The toward is always in the away, the away in the toward. Once I ran away from a terrible decision, and my dad said, “Sometimes the spirit moves you,” and that was that.

When I say “back,” I think “dorsal,” and of the live fish we dissected in 9th grade to watch its heart beat—something of ancestor heart there—and how I wanted to stop a million times and didn’t. The performance of cruelty always feels easy, impressive, and on a trajectory that must be finished. I think of that fish all the time when I think it’s weak to be compassionate, when I’m shaken, when I need to run away or toward.

Materials: Ink, Sharpie, pastels

I miss it every year – I expect all the trees to turn at once so I wait to look. Wait to say this is autumn.

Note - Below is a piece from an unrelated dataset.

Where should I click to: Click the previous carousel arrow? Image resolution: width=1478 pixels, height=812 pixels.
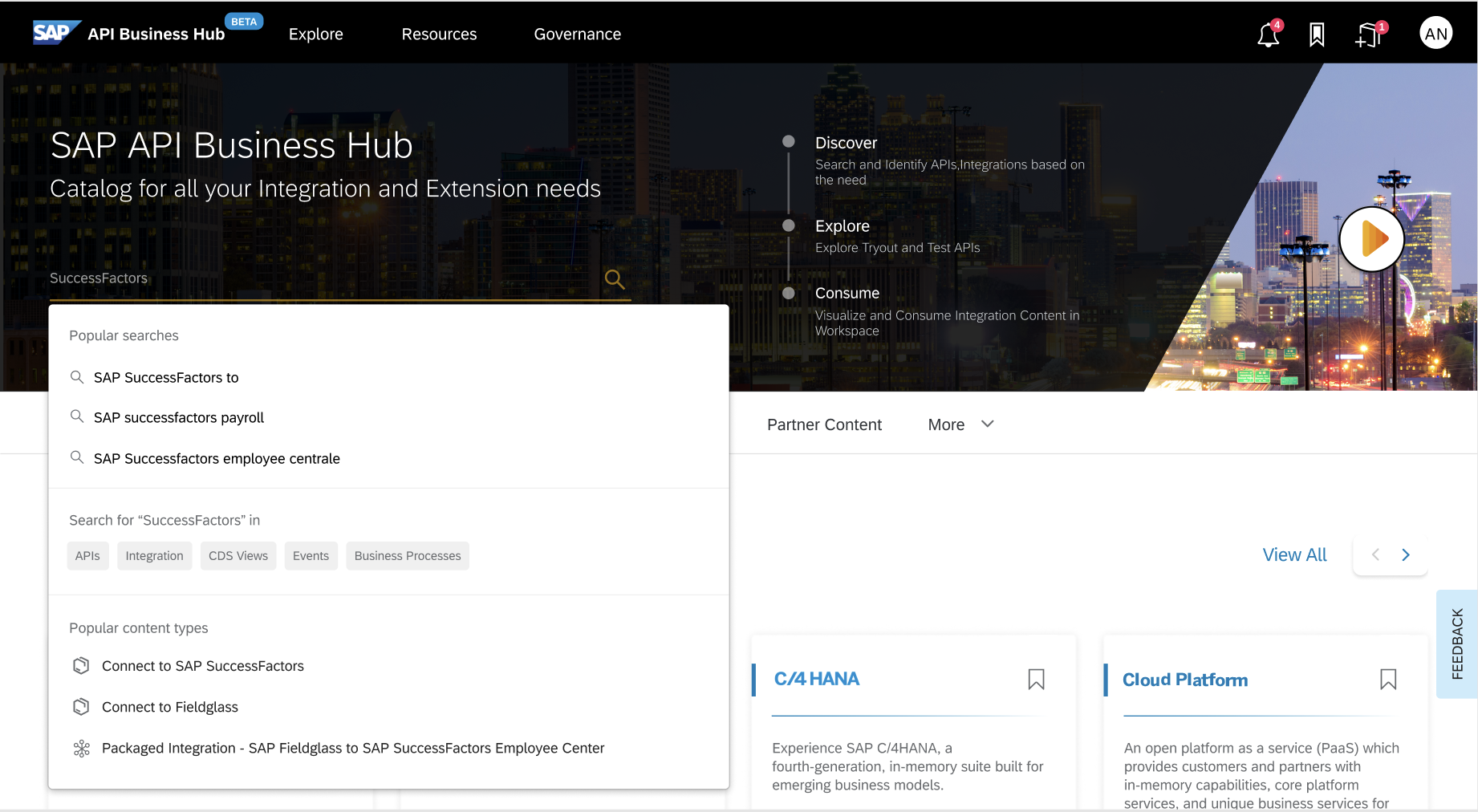tap(1375, 554)
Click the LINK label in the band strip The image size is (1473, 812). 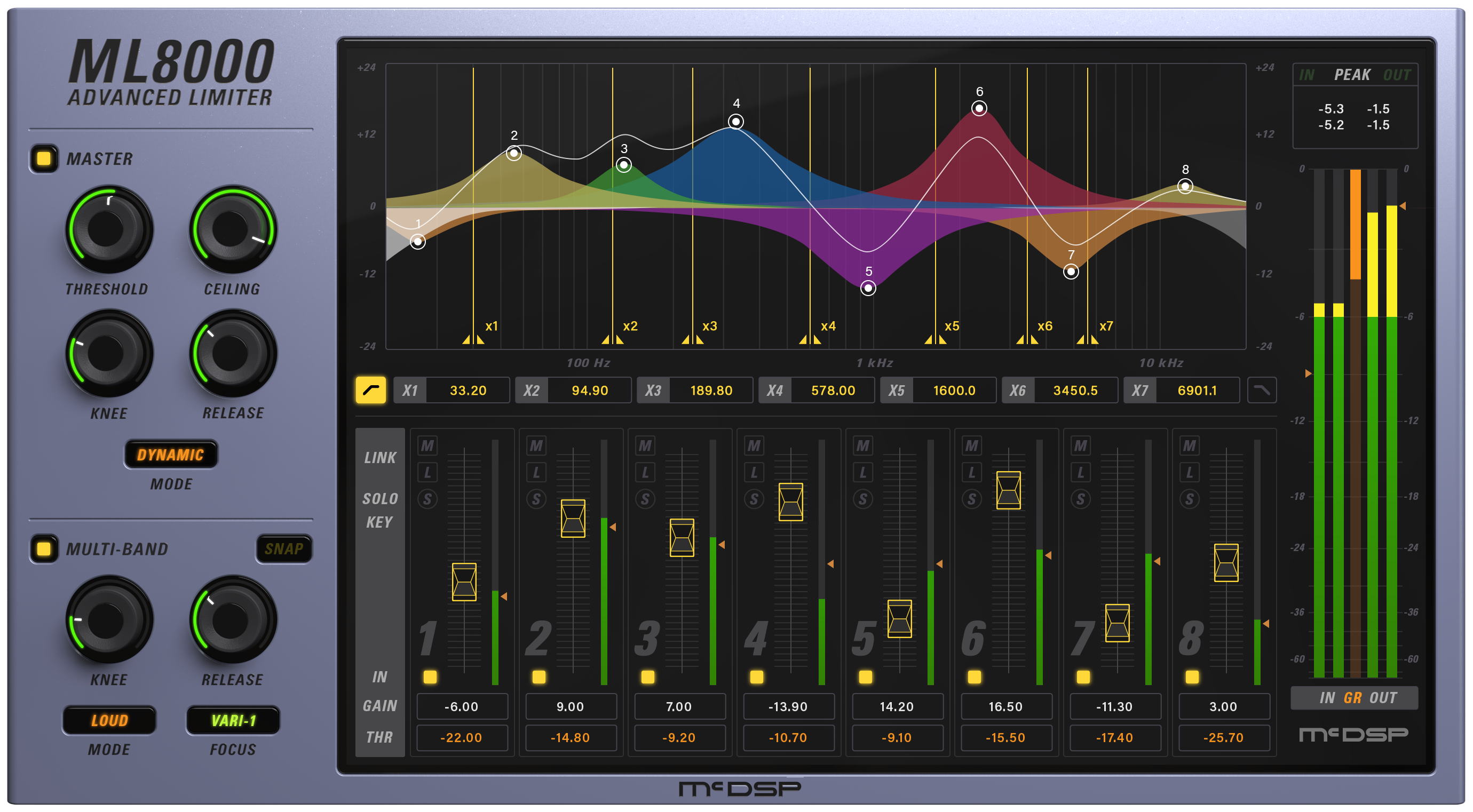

My silver maples are green, but the rest of my street is gold or flames. Yet, I’m still waiting. I looked it up, did you know butterfly wings dont have the same pattern front and back? In the 2-D of a leaf drawing we never profile the leather and ribs of the back. When I used to identify pollen in lake samples I could focus on the grain’s top, middle, bottom to see 3-D in segments. Almost like analog animation.

But it is hard to hold a 3-D object in mind, the front and back pattern of a butterfly wing, the collective red, yellow, orange of fall that moves like a slow river through the neighborhood, the river bluffs, the forests on top of glacial moraines, the flat sand plains and into November.